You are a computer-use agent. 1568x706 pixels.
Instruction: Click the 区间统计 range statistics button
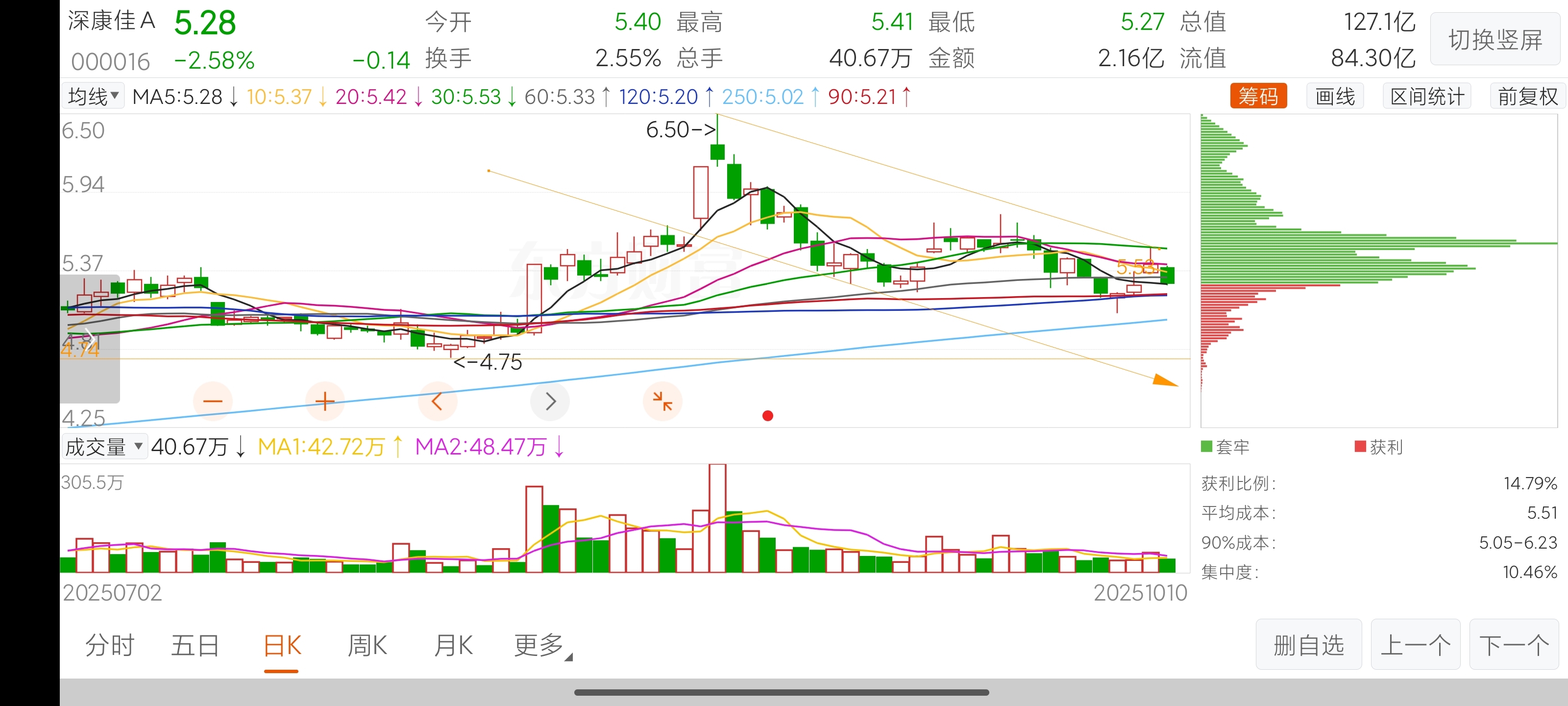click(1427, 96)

* * *

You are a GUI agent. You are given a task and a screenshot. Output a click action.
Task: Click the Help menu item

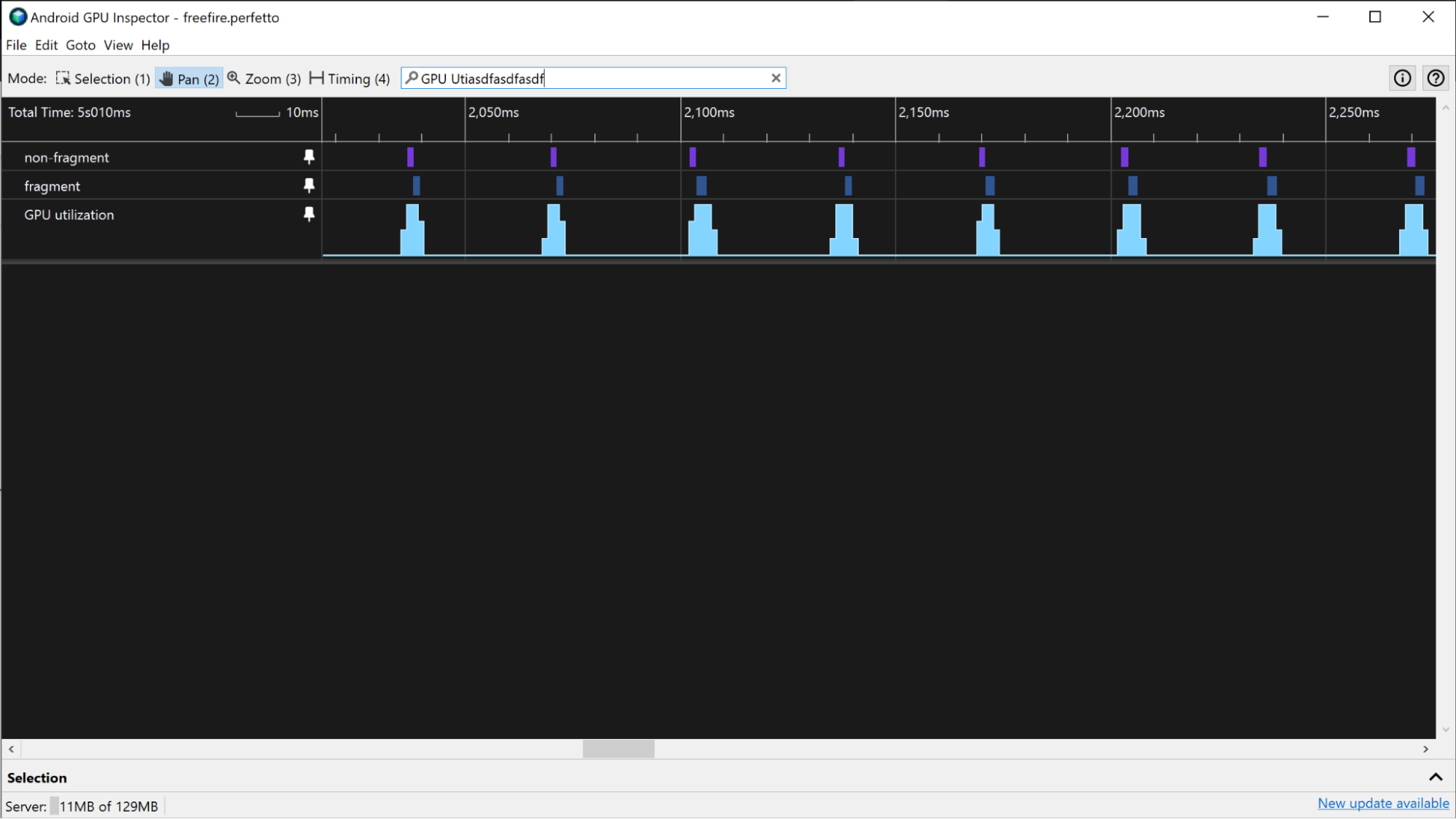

> **Exercise directions**:
Lines with "agent" in the listing above: count them and give the total, nothing else.

> **Solution for this task**:
2